Problem statement.
Reproduce precisely the lines of the listing below, starting with the line that contains "Task: Click the gray" and stopping after the line that contains "Task: Click the Visa payment icon"; include nothing else.

Provided data.

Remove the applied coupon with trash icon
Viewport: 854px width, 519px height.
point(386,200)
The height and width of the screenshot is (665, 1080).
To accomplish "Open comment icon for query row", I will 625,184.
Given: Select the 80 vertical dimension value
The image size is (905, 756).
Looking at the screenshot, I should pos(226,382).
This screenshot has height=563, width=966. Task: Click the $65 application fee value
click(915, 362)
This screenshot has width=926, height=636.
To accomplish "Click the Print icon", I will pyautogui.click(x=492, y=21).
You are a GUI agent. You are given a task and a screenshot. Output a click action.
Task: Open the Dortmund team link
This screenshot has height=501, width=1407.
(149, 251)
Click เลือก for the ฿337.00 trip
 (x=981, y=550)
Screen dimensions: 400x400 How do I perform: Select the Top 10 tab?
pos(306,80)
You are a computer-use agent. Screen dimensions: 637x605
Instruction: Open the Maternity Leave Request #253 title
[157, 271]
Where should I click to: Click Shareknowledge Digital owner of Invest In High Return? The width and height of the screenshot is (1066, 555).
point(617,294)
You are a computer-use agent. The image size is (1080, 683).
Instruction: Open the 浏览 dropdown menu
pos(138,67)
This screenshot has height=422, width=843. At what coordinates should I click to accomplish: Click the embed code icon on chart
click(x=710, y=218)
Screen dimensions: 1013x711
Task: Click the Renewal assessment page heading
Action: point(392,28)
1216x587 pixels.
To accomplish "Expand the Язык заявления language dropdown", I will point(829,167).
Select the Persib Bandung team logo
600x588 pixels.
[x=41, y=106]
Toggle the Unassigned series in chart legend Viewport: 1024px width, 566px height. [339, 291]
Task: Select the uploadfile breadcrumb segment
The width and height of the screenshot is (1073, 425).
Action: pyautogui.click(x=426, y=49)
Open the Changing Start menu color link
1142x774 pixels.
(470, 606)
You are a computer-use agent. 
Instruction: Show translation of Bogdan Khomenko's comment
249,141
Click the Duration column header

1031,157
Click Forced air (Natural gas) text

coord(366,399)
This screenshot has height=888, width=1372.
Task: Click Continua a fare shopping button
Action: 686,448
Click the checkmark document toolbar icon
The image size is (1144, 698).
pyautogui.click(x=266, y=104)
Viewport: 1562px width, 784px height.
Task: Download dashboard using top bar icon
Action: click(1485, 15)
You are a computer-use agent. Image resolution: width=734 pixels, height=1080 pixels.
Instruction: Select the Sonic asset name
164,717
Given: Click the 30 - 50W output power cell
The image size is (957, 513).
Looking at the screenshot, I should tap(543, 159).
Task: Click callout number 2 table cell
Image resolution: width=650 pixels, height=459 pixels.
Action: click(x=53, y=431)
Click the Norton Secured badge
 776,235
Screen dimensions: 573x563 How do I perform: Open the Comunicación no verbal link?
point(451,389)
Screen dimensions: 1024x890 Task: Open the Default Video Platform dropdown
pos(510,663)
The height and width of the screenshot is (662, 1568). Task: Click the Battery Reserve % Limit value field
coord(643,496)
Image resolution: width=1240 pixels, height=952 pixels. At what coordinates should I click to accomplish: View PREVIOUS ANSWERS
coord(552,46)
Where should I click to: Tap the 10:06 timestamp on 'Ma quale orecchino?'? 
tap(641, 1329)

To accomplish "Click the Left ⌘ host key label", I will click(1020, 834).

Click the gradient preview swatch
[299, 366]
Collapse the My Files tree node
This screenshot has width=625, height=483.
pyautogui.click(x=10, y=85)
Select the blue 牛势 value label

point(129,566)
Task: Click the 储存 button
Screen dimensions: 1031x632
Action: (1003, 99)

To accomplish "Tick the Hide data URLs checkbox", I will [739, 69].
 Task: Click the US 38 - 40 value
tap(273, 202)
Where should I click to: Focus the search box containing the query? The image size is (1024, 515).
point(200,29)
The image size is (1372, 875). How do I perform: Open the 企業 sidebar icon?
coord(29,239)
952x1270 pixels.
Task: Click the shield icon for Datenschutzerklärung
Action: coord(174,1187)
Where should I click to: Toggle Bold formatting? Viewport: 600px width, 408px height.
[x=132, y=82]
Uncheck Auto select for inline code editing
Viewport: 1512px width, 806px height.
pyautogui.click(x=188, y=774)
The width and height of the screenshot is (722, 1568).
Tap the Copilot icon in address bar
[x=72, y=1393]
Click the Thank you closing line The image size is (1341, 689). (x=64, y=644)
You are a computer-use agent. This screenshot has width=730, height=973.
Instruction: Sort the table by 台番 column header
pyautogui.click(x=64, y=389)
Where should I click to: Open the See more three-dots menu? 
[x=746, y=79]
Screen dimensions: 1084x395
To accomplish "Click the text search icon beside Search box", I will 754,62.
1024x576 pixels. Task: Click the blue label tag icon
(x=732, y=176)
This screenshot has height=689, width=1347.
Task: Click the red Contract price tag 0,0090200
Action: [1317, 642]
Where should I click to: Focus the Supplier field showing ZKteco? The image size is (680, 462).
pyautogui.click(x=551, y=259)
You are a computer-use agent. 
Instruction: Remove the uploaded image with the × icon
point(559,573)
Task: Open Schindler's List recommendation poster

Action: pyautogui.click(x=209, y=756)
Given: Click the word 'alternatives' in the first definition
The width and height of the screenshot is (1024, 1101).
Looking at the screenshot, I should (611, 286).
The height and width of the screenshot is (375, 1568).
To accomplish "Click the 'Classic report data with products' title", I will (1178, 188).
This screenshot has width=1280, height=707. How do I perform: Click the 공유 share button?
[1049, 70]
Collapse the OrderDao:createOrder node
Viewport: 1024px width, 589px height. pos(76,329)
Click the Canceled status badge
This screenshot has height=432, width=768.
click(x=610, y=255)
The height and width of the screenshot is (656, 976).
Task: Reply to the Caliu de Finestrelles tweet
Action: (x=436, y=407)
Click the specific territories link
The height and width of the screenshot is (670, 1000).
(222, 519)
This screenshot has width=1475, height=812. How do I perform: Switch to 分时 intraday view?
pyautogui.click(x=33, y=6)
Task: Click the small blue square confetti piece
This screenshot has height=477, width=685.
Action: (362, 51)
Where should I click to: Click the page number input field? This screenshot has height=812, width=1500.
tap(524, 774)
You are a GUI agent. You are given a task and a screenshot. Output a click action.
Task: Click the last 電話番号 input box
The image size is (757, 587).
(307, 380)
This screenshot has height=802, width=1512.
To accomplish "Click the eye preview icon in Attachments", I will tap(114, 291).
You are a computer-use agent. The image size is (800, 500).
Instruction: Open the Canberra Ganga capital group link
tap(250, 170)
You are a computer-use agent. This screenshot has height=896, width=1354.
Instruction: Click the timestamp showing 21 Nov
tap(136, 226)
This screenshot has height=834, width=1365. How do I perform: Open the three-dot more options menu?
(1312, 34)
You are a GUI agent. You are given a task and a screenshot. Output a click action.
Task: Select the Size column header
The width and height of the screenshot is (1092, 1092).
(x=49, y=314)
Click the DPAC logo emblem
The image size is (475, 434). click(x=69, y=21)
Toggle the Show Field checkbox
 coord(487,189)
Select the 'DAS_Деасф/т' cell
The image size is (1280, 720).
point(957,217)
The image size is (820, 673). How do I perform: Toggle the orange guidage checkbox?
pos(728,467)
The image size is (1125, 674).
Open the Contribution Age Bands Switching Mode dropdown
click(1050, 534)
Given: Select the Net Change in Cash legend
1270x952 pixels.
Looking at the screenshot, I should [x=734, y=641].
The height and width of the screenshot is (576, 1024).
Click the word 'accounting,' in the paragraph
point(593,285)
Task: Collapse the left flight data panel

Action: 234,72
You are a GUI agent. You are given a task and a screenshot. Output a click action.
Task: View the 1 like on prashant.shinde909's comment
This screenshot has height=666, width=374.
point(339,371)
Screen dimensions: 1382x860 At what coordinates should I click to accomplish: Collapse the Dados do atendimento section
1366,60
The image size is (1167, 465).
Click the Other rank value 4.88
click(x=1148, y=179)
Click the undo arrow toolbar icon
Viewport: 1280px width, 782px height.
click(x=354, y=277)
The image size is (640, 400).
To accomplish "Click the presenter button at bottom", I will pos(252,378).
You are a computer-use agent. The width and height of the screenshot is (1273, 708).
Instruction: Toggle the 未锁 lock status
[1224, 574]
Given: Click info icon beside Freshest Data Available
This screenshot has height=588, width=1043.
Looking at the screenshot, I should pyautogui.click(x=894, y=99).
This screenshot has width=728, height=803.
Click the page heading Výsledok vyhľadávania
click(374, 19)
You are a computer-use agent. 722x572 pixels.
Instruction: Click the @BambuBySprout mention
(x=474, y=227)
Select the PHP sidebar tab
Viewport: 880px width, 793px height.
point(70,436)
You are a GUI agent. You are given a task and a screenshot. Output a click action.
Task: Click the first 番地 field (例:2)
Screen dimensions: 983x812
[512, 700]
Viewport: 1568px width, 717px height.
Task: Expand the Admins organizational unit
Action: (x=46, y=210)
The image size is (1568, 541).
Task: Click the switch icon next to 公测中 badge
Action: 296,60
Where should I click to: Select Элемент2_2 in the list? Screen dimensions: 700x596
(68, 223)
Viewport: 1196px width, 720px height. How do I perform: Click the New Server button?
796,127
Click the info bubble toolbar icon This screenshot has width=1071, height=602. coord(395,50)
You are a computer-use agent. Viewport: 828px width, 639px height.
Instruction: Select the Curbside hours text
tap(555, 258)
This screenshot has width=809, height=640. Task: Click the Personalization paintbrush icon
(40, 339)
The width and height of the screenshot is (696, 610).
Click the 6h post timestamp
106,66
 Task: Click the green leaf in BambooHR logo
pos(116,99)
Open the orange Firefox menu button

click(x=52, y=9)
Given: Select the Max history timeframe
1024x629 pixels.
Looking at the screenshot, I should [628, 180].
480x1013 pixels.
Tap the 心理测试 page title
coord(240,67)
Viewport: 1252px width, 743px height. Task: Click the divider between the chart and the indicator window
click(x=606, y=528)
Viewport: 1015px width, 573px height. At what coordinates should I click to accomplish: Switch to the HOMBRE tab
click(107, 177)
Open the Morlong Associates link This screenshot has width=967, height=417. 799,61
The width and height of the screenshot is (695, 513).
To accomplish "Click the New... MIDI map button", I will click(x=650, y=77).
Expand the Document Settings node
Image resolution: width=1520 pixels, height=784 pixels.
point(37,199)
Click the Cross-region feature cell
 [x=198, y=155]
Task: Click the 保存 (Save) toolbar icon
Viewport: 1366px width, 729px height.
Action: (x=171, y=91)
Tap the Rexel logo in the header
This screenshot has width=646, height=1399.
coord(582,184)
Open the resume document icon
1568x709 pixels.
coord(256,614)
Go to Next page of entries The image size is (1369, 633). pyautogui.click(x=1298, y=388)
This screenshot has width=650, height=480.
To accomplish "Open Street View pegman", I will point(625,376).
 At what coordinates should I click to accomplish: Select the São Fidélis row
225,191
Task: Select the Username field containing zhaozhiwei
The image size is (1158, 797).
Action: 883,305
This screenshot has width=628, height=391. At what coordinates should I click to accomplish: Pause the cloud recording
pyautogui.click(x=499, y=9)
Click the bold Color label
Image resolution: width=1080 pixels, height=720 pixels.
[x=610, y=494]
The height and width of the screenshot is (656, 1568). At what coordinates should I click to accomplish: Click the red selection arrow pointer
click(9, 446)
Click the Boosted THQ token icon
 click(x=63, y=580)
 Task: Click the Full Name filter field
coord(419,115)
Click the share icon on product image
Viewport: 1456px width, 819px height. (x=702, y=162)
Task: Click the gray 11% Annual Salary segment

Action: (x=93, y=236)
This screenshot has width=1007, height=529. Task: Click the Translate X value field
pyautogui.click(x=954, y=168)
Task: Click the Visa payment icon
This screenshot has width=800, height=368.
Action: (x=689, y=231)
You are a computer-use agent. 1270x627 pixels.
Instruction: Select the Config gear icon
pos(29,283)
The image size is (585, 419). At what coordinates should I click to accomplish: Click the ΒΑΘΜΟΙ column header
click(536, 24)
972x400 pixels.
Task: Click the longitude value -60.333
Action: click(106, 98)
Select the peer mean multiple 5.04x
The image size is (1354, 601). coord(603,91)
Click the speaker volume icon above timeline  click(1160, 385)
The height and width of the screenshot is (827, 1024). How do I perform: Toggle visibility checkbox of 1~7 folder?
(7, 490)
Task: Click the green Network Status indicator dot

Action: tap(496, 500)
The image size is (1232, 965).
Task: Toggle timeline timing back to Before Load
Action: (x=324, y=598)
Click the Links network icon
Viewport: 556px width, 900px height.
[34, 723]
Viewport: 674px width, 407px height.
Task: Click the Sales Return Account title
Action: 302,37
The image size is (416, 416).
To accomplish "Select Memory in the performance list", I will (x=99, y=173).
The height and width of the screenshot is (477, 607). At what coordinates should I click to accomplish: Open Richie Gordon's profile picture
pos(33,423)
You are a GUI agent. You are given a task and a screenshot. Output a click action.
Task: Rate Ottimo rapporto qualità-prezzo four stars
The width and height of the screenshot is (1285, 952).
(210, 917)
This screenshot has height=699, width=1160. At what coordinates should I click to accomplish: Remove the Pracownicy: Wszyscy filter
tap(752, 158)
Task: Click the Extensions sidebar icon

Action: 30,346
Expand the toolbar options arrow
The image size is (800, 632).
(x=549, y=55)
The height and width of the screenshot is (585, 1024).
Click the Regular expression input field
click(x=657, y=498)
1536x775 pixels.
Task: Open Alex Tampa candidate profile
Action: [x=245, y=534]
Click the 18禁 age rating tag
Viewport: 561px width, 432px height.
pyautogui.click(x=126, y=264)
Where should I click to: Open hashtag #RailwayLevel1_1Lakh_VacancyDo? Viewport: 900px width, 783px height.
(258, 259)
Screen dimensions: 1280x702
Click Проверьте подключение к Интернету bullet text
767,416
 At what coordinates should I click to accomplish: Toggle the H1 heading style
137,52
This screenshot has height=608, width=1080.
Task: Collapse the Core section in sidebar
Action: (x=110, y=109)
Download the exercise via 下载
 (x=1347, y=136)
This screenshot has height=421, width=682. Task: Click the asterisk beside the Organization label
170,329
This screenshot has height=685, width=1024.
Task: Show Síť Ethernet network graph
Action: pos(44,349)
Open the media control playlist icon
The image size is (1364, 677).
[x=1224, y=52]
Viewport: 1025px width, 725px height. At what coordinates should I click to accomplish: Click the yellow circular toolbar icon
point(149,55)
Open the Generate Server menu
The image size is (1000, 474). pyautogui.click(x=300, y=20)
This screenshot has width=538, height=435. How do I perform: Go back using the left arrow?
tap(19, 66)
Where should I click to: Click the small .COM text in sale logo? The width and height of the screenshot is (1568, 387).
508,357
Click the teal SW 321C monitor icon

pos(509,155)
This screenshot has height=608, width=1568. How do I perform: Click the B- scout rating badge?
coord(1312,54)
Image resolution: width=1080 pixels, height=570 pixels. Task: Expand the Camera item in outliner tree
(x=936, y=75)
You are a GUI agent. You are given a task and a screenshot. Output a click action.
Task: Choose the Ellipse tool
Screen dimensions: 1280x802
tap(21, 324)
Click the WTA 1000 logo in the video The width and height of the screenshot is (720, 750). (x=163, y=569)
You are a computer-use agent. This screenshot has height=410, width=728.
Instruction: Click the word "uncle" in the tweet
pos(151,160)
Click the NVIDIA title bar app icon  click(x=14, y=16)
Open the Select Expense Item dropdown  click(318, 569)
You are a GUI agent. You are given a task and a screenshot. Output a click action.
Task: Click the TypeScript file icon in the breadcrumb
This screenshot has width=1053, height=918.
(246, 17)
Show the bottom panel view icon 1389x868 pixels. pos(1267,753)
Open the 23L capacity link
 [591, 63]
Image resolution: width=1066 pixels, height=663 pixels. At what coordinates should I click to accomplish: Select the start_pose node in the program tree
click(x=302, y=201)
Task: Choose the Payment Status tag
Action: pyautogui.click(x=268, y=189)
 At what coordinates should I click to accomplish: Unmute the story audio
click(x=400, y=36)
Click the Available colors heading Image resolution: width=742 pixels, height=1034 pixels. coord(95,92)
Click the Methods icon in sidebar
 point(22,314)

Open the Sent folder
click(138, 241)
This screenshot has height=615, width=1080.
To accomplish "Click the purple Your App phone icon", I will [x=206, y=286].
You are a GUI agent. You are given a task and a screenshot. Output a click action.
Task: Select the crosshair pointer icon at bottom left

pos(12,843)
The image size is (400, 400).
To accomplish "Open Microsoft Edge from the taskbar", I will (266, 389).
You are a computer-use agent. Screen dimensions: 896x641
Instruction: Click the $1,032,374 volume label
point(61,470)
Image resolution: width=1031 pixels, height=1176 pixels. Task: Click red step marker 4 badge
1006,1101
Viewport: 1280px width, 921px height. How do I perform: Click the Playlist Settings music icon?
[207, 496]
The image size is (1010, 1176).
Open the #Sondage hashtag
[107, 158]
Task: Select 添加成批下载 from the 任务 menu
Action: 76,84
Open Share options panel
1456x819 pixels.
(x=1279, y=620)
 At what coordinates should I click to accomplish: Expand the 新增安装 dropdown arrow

The answer.
Task: Click the gray 11% Annual Salary segment

Action: (x=93, y=236)
This screenshot has width=1007, height=529. Task: Click the Translate X value field
pyautogui.click(x=954, y=168)
Task: Click the Visa payment icon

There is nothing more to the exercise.